*WHAT YOU NEED TO DO*
Copy out all lines of the listing below that hold "Software".

*DATA RECORDS*
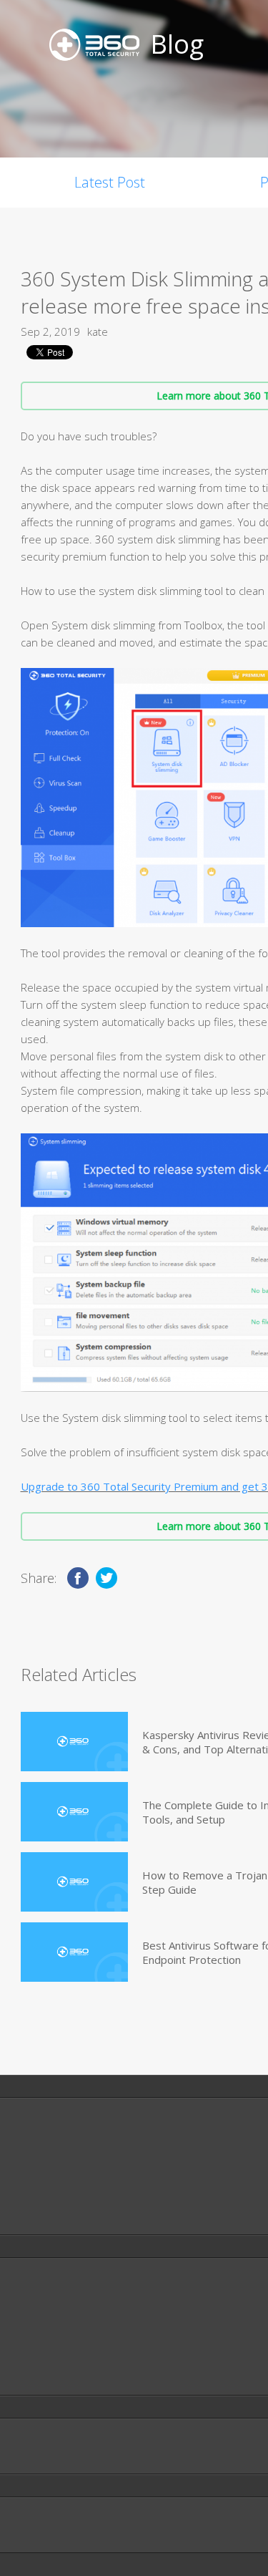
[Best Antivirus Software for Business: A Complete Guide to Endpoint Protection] (74, 1952)
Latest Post (109, 182)
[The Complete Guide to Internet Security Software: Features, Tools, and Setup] (74, 1811)
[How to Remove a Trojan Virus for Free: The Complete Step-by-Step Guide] (74, 1882)
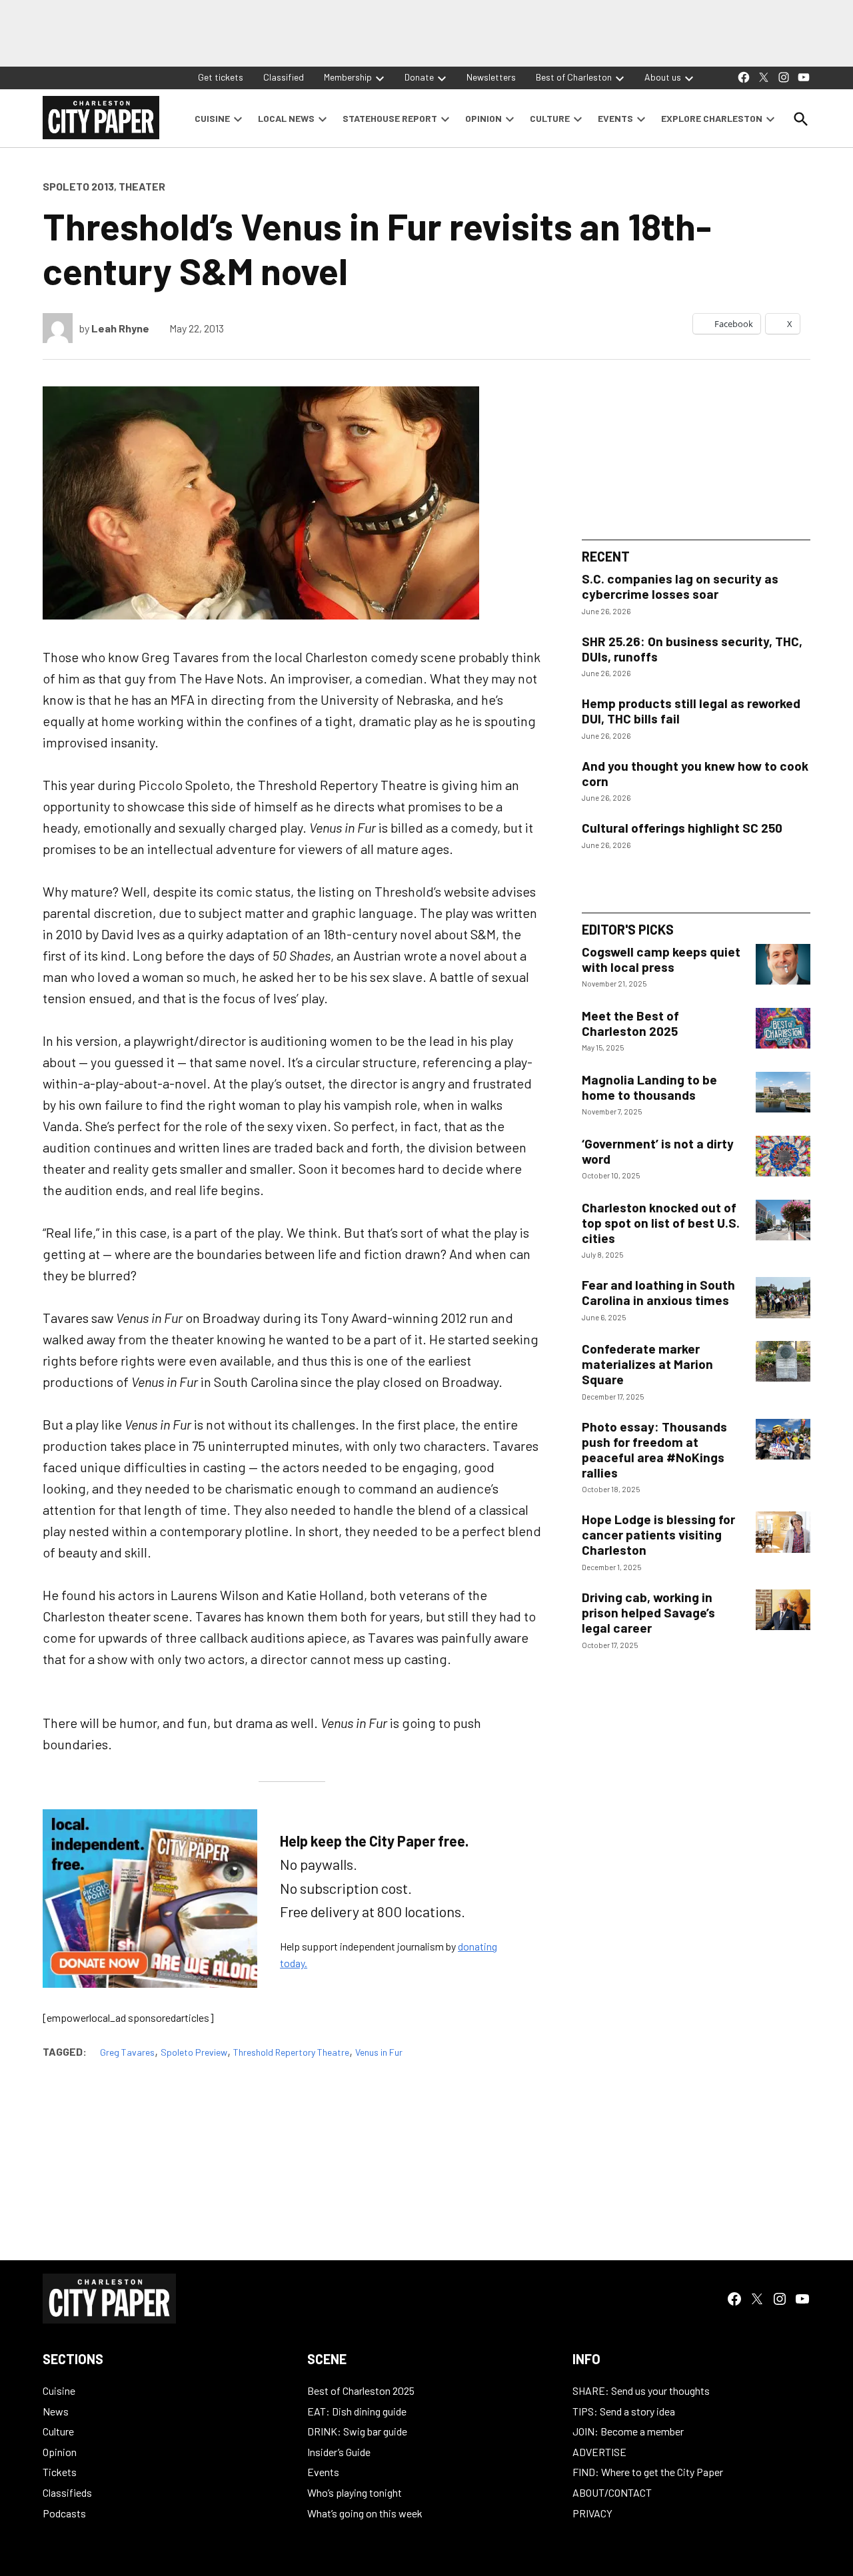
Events (323, 2471)
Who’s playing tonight (354, 2492)
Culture (58, 2431)
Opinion (60, 2451)
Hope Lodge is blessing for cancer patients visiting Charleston (658, 1534)
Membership (348, 77)
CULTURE (550, 118)
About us (662, 77)
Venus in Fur (379, 2052)
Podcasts (64, 2513)
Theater (142, 186)
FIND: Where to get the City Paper (647, 2471)
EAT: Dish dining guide (357, 2411)
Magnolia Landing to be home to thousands (649, 1087)
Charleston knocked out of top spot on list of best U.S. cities (661, 1223)
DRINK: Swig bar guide (357, 2431)
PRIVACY (592, 2513)
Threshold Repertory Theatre (291, 2052)
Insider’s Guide (339, 2451)
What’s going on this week (365, 2513)
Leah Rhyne (120, 328)
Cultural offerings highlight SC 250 (682, 827)
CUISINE (212, 118)
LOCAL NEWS (286, 118)
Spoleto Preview (194, 2052)
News (56, 2411)
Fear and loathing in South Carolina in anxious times (658, 1292)
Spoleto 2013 (78, 186)
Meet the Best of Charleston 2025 (630, 1023)
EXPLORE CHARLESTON (711, 118)
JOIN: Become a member (628, 2431)
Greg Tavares (127, 2052)
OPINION (483, 118)
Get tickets (220, 77)
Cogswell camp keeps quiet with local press (661, 959)
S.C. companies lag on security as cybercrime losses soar (680, 586)
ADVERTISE (599, 2451)
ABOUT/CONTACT (612, 2492)
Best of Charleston (574, 77)
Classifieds (67, 2492)
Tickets (60, 2471)
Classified (283, 77)
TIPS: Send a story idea (623, 2411)
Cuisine (59, 2390)
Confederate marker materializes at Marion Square (647, 1364)
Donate (419, 77)
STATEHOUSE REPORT (390, 118)
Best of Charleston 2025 (361, 2390)
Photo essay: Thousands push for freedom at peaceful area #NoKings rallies (654, 1449)
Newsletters (491, 77)
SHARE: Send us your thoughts (641, 2390)
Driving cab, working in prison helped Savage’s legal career (648, 1612)
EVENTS (615, 118)
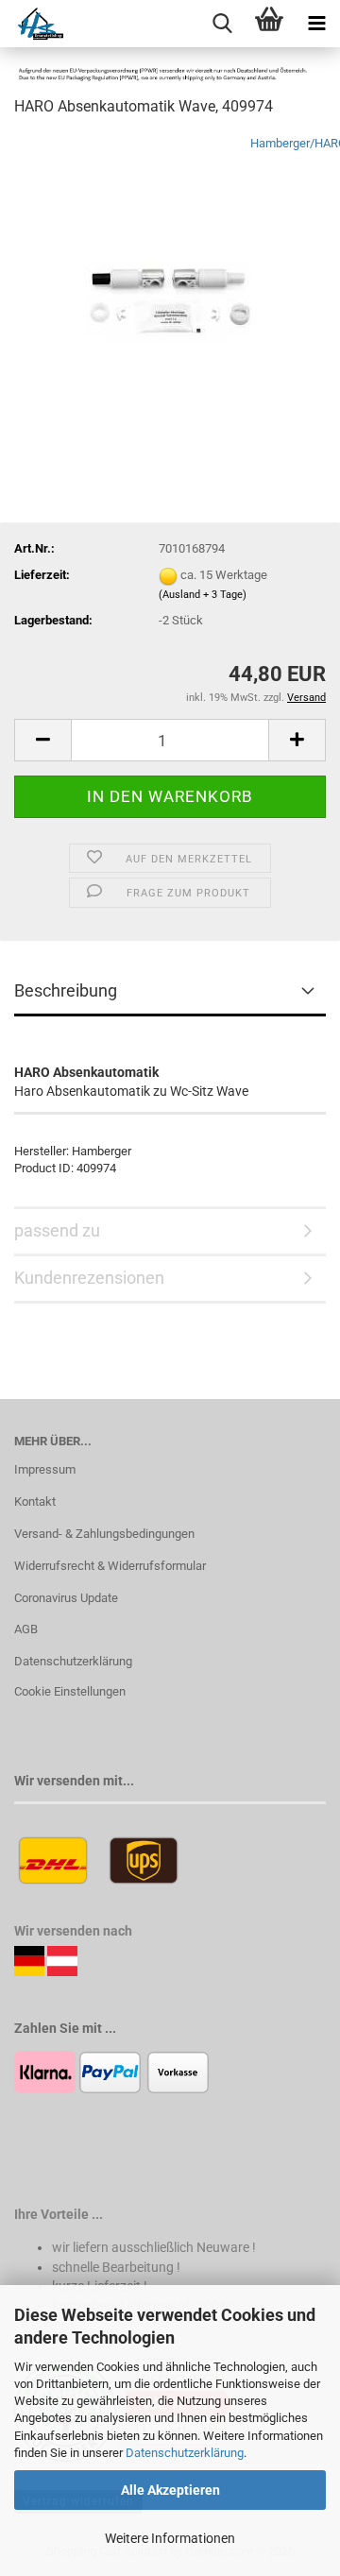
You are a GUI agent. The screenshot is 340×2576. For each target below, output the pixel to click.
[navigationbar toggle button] (316, 23)
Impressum (45, 1469)
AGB (26, 1629)
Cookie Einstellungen (70, 1691)
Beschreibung (65, 990)
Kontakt (35, 1501)
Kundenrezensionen (89, 1278)
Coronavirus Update (66, 1598)
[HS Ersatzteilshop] (31, 23)
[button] (42, 740)
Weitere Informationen (170, 2538)
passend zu (57, 1230)
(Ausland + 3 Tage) (202, 595)
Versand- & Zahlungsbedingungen (104, 1534)
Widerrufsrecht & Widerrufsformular (110, 1566)
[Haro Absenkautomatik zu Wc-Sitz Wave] (170, 275)
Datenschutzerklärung (185, 2453)
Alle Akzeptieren (170, 2490)
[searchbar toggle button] (222, 23)
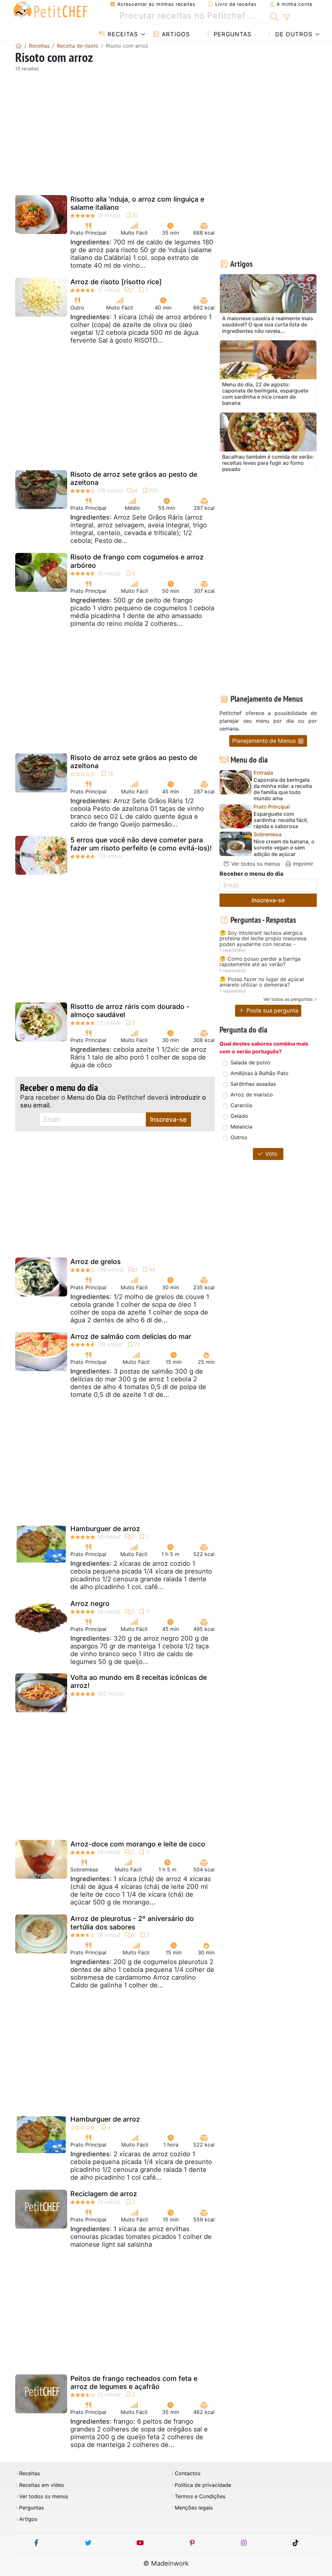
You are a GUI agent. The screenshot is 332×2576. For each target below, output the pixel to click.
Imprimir (302, 864)
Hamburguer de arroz (105, 1529)
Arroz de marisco (252, 1094)
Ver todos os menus (255, 864)
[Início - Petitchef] (18, 45)
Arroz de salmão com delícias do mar (130, 1336)
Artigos (175, 34)
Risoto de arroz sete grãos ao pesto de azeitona (133, 478)
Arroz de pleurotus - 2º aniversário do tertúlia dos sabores (132, 1922)
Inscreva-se (168, 1119)
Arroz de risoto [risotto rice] (116, 282)
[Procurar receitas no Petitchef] (274, 15)
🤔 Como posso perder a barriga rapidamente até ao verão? (260, 961)
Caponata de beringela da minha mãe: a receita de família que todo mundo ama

*SOLUTION FOR THIS TASK*
[Best Antivirus Software for Business: A Complete Guide to Endpoint Protection] (74, 1952)
[The Complete Guide to Internet Security Software: Features, Tools, and Setup] (74, 1811)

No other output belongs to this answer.